Gears - which are the main subject of this project - are collective patterns played by the entire rhythm section. To give an example using american pop music: the rhythm section - bass, drums, guitar, and keyboard - might play one set of patterns during a song's verse, then collectively change to new patterns for the chorus. We might call these the 'verse' and 'chorus' gears. Timba has between 8 and 10 of these gears (depending on the band).
Here are a few examples of the categories of gears used in this project:
Marcha (class 0) - 'normal' bread-and-butter category of gears, most verses, choruses, brass sections, etc.
Marcha Example 1 | Marcha Example 2
Despelote (class 1) - breakdown gears, super quiet, super loud, high-energy sections unique to timba
Despelote Example 1 | Despelote Example 2
Why would detecting gears be useful? For a few reasons:
- it takes a lot of musical training and experience to identify these gears by ear
- very little music has been labelled by gear (at all, let alone in a way that's usable for data-based research)
- automatically doing this labelling could remove a lot of the human work hours required to build larger datasets
- opens the possibility of doing high-level research up to people with less musical training
- creates the potential for more data-based research in the future
This project and the datasets it will be able to create also fit into a larger project of mine, aimed at auto-transcription of of timba and other Cuban music.
The data preparation process for this project was a fair bit more of a task than I had expected, but I eventually got it down to a relatively straightforward pipeline - though it does require a fair bit of human work (underlining the potential usefulness of an effective classification model).
After choosing songs to analyze, I got high quality audio versions, split each song into 2-beat long chunks, and categorized those chunk by listening through and manually. As a bit of a bias check, I validated my classification of the chunks by submitting them to some academic peers in the field.
I chose to start by categorizing gears into 2 broad categories instead of the full 9 classes, to make sure I wasn't overreaching.
At this point one issue became clear. I thought it was important to choose songs from a diverse set of artists for my dataset, so that my model would generalize well on future data, but different artists used these two categories of gears for very different amounts of time in their songs, with ratios ranging from 1:1 to nearly 10:1.
With the songs I chose I ended up having to leave around 40% of my labeled data unused in order to have balanced classes.
Because each song is a different tempo and therefore each 2-beat chunk
is a different number of milliseconds long, I decided a good approach
would be to render each chunk of audio as a spectrogram, and use a convolutional neural network to classify those images.
Once I prepared all my data, it became very clear that this was not an
easy image classification problem. Here are 5 randomly chosen examples from each class - visually it's clear that there is at least as much variation within the classes as between them.

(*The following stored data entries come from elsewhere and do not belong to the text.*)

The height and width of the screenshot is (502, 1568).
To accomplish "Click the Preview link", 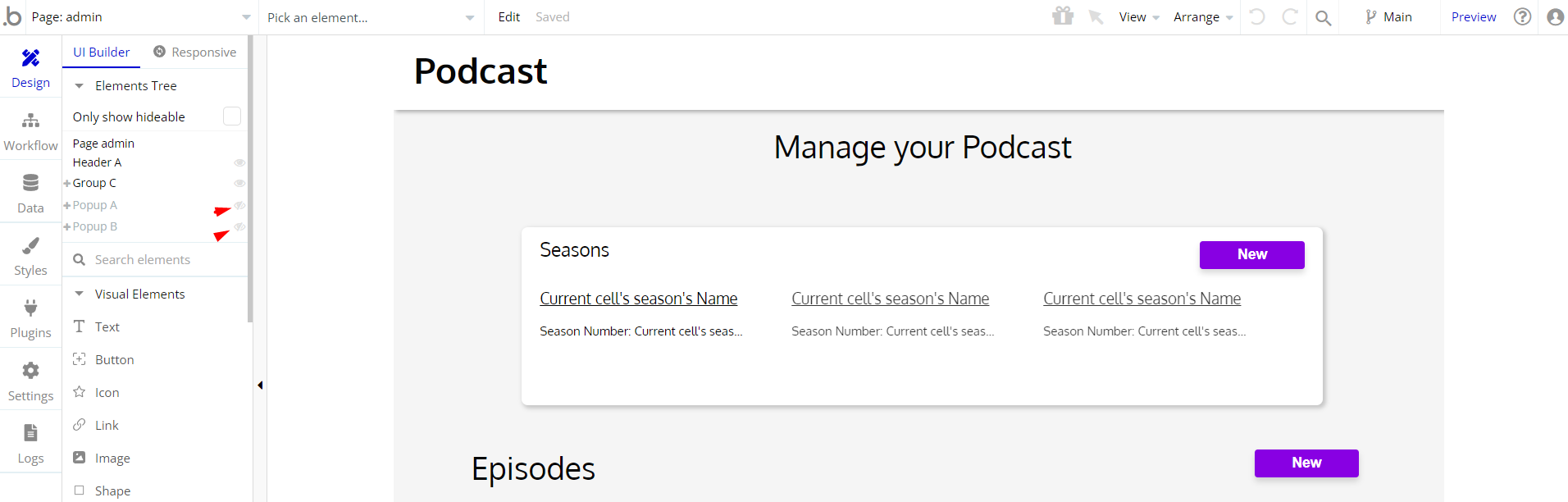I will [1474, 17].
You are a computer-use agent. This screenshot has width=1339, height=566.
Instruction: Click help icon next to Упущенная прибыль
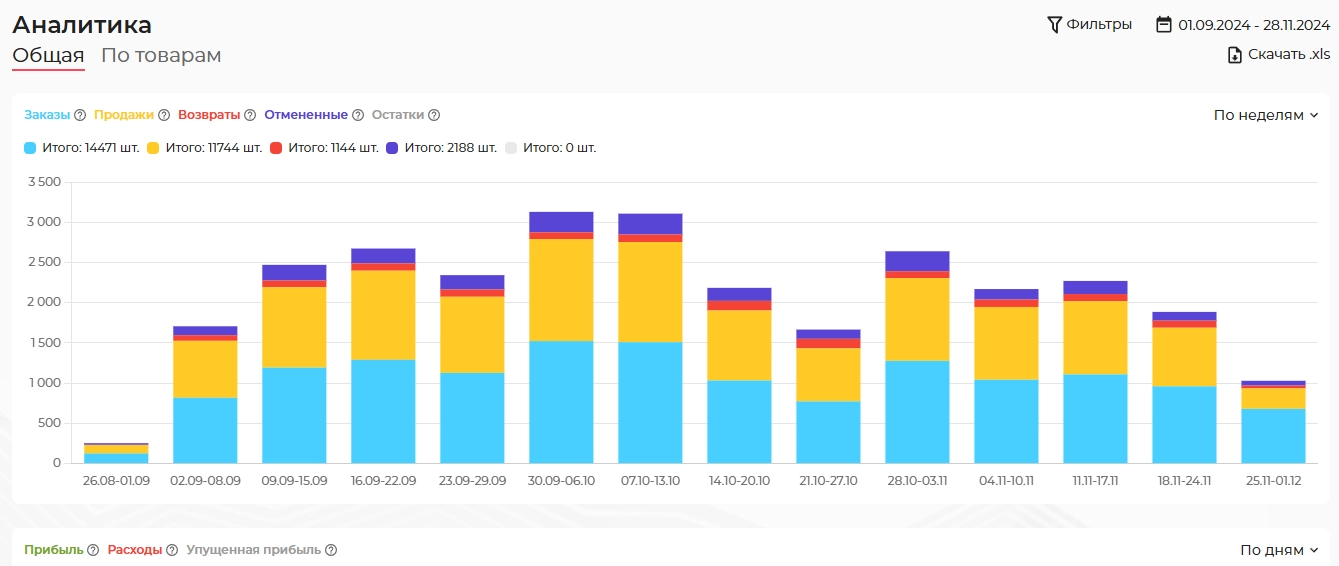click(x=331, y=550)
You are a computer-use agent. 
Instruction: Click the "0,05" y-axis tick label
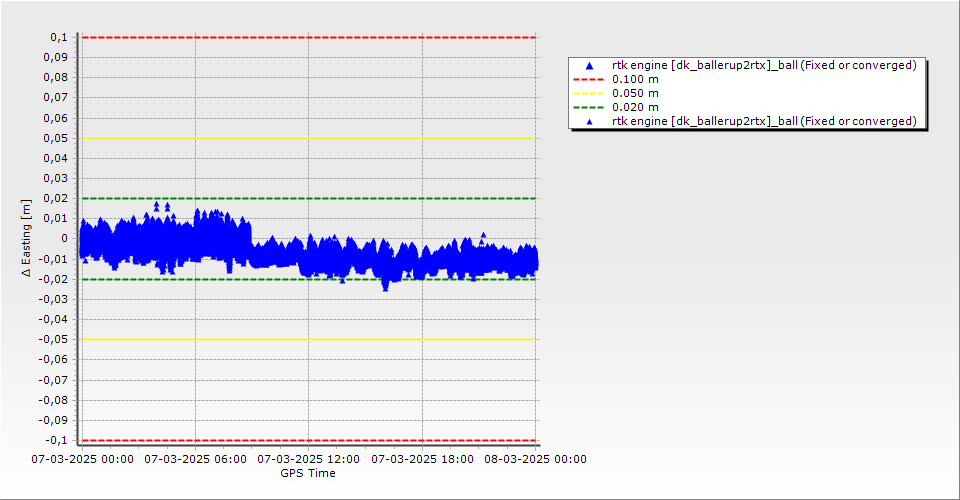point(56,138)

My first CNN, which I trained with 400 data points, didn't perform that well, getting an accuracy score only barely better than random chance. So I spent some hours listening through some more songs and labeling some more data, and retraining the network on 600 examples significantly improved performance.
For some context, I asked 4 humans to attempt the same task - 2 of them were expert musicians, who I explained the two categories to verbally, and 2 of them were subject-matter experts in timba. Only 1 out of 4 managed a score above 50%.
So on the one hand, the model does surprisingly well compared to human experts, and on the other hand these very low scores outline a very important difference between how an expert would approach this task and how the model is being forced to approach it.
So how can the model perform better?
-
More data
This is possibly the most clearest solution. Not only is 600 data points a very small dataset to expect to train an accurate image classifier on, but the fact that the accuracy between 400 and 600 samples improved by 28% suggests that this may well be the most effective way forward. -
More classes
Lumping gears into these 2 broad categories is technically correct as far as academic analysis is concerned, but as we saw earlier the variation within those 2 classes is huge, and this could be reduced very effectively by breaking the chunks into the much more specific 9 classes. -
More context
Lastly, as I realized when the experts I asked got such low scores, humans use much more than 2 beats worth of context to approach the same classification task, so I'd like to try retraining the network on 8 to 16 beat chunks, which would still be labeled by the middle 2 beats.